July 21, 2023
Australia’s fast-growing solar energy grid is being dominated by Chinese firms with links to the Chinese Communist Party, raising fears of the potential for Beijing to sabotage, surveil or disrupt solar energy supplies.
The country’s solar grid is increasingly reliant on “smart inverters” to convert energy from rooftop solar panels into usable electricity for homes and businesses. But new research shows Chinese companies dominate 58 per cent of the Australian inverter market, making the devices, which are internet-connected and can be remotely controlled, potentially vulnerable to any Chinese attempt to target the solar electricity grid.
Under China’s national intelligence laws, the companies supplying these solar inverters could be ordered by Beijing to sabotage, surveil or disrupt power supplies to Australian homes, companies or government.
The two largest suppliers in the Australian solar inverter market, Sydney-based Sungrow and Melbourne-based GoodWe, are Chinese-owned and have links with the Chinese Communist Party.

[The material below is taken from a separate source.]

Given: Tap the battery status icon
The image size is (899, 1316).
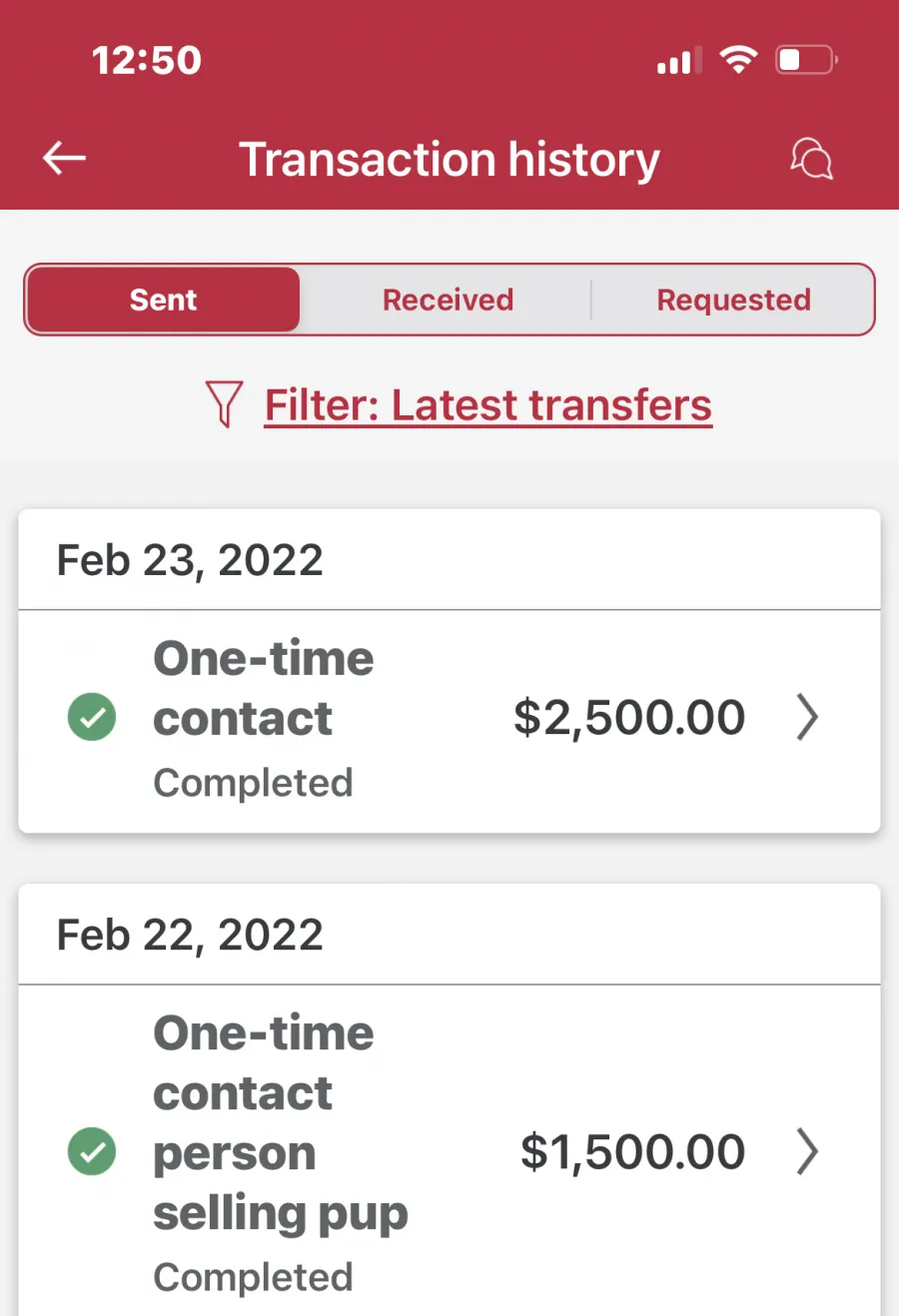Looking at the screenshot, I should pyautogui.click(x=807, y=60).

Sungrow’s major shareholder, Professor Cao Renxian, is also president of the state-run China Voltaic Industry Association, which is required to “adhere to the (CCP) party’s line, principle and policies”.
Huawei, the Chinese firm blocked from participating in Australia’s 5G rollout in 2018 because of national security concerns, is also a supplier of solar inverters to Australia.

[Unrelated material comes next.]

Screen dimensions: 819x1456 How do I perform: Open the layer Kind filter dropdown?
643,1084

Although the federal government has stepped up efforts to protect Australia’s energy system from potential foreign interference, there are no secure measures currently in place to prevent malicious actors from using solar inverters to disrupt the solar electricity grid.
James Paterson, opposition home affairs and cyber security spokesman, who has commissioned research into the potential threat from Chinese solar inverters, said the government was rushing to secure renewable energy without taking measures to protect new energy sources from malicious actors.
“If companies like Huawei are not safe to be the backbone of our telecommunications network then they can hardly be safe as the backbone of our new electricity grid,” Senator Paterson told The Australian. “Yet that’s exactly what’s happening under the Albanese government’s rush to renewables with no cyber security mitigations.”
“We cannot afford for our electricity grid to be riddled with exploitable cyber security vulnerabilities in the most dangerous strategic environment since World War II. We know that critical infrastructure networks like power are of great interest to signals intelligence agencies in foreign authoritarian states, including China.”
Home Affairs Minister Clare O’Neil said the government was working to expand domestic manufacturing to reduce the reliance on “high-risk vendors” to provide vital solar technology.
“Our government is working across the economy to identify threats to our national security, which have been ignored for the last decade under a government which was asleep at the wheel on cyber security and the need to protect the infrastructure that Australians rely on every day,” a spokesman for Ms O’Neil said.
“Specifically in solar, we are examining ways to massively expand domestic manufacturing and end our reliance on importation of this vital technology, a common-sense policy change.”
The government has said that for Australia to reach its 43 per cent emissions reduction target there will need to be 22,000 500-watt solar panels installed each day and a total of 60 million by 2030.
China already dominates the global production of solar panels, with an 85 per cent market share – a fact that Prime Minister Anthony Albanese has previously described as a national security issue.
But it is the growing reliance on Chinese-produced solar smart inverters that turn direct current (DC) from solar panels into alternating current (AC) for homes and businesses that is causing most concern.
South Australia has mandated the use of smart inverters in all new solar systems, while Victoria will mandate their use from March next year as they gradually become the standard technology for new rooftop solar systems across the country.
Up to a million rooftop solar systems in Australia are expected to use smart inverters within three years. “In about two to three years, I think there will be a critical mass (of controllable smart inverters),” says Grace Young, chief innovation officer with clean tech device company Wattwatchers.
“I can see it becoming quite a serious threat in certain contexts and circumstances if it was done nefariously and, therefore, yes we absolutely have to take it seriously,” Ms Young said.
The Netherlands government last year launched an investigation into the potential to infiltrate solar systems via smart inverters after a hacker gained access to data and customers by controlling the remote inverters.
In the US, Republican Senator Marco Rubio has urged the banning of Huawei-made solar inverters from the US market on national security grounds.
Energy systems, and especially electricity grids, have increasingly been a target in global conflicts, with Russian-affiliated groups launching cyber attacks on energy utilities in Ukraine and in other NATO countries since Russia‘s invasion of Ukraine.
Earlier this year, the federal government began the process of removing numerous Chinese-made surveillance cameras from defence premises and other sensitive national security areas amid concerns that they could be exploited by Beijing for intelligence purposes.